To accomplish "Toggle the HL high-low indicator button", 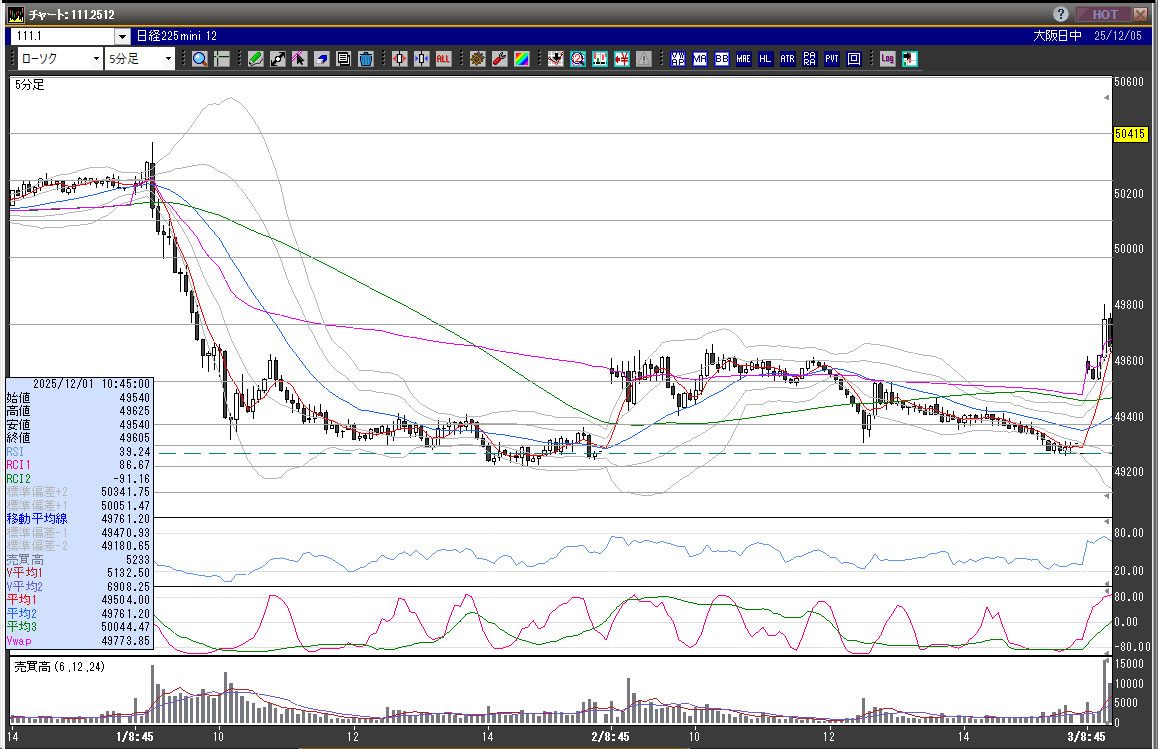I will 765,59.
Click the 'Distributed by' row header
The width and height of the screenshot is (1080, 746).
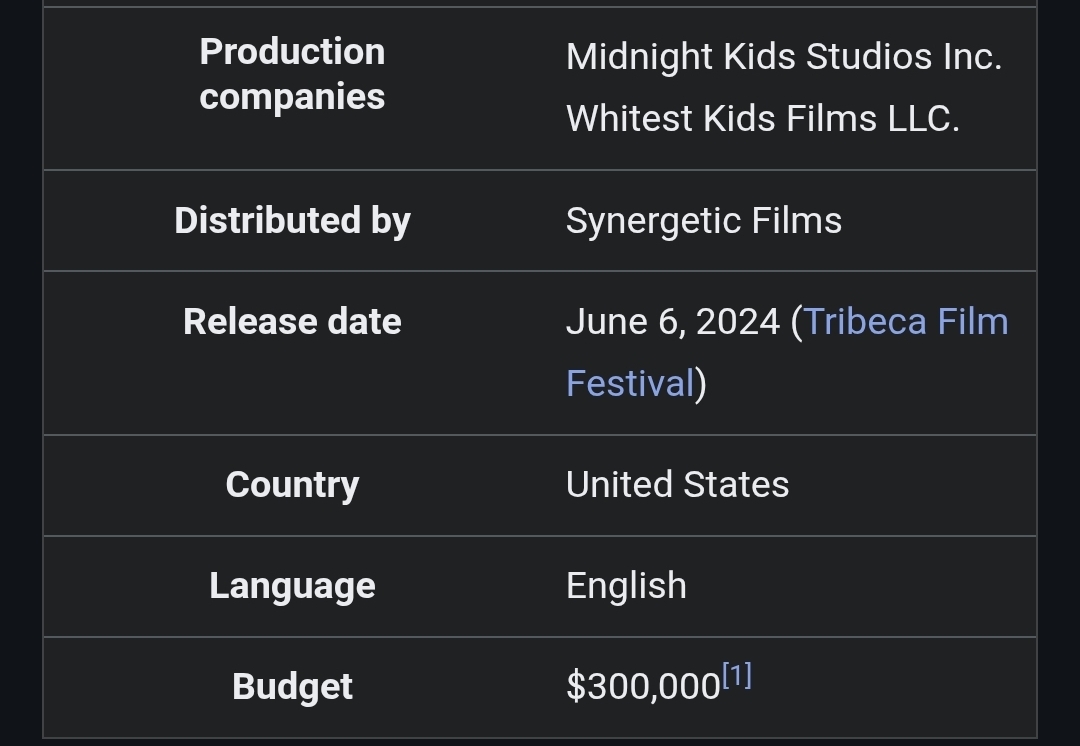(292, 221)
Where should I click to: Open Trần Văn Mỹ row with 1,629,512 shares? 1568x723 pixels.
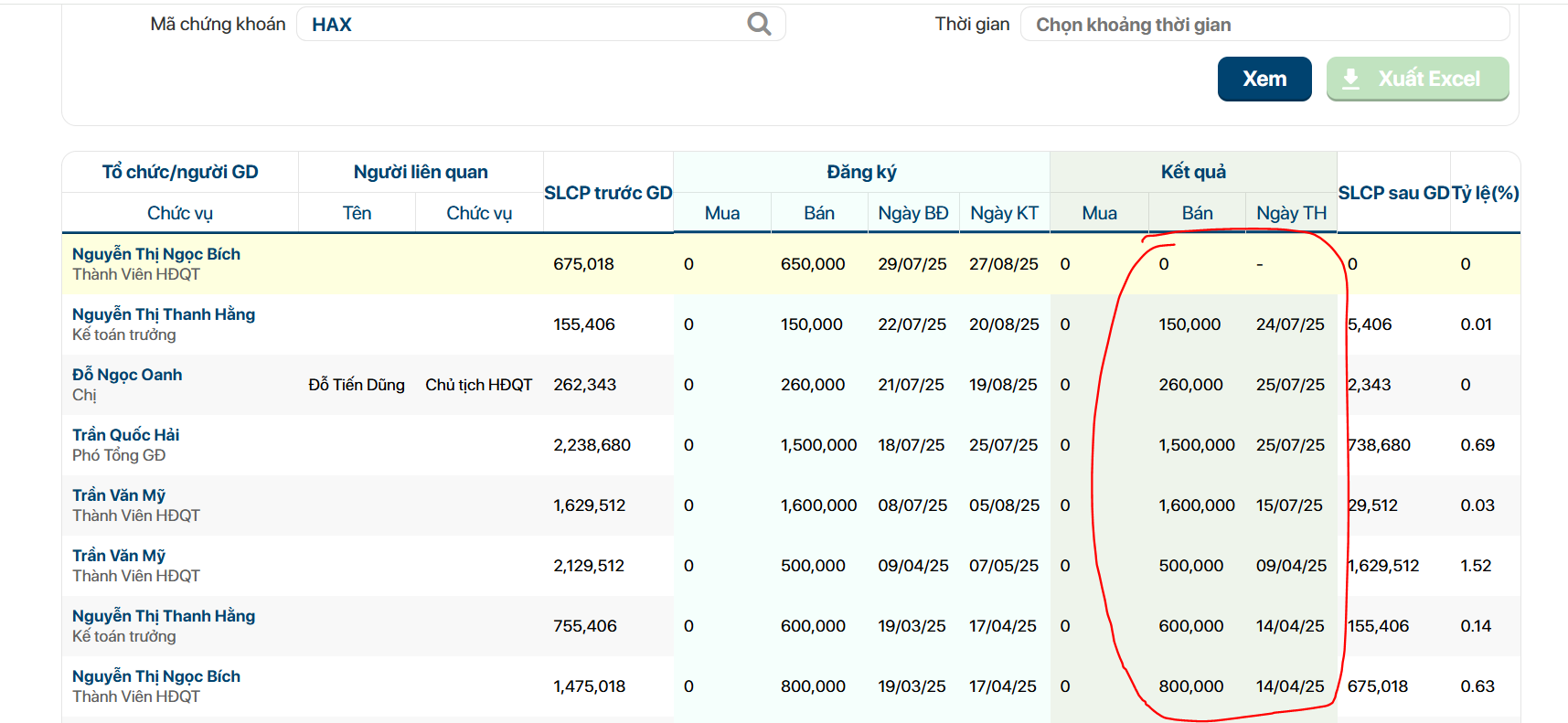coord(119,495)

◇ ◇ ◇ ◇ ◇

• _WHAT IS NEEDED_
Word for word, retype the lines from the one with "Click the 'Distributed by' row header" through the final line of the data, both included. No pictures belong in the copy.

• _WRITTEN ANSWER_
Click the 'Distributed by' row header
The width and height of the screenshot is (1080, 746).
(292, 221)
Where should I click to: Open Trần Văn Mỹ row with 1,629,512 shares? 1568x723 pixels.
coord(119,495)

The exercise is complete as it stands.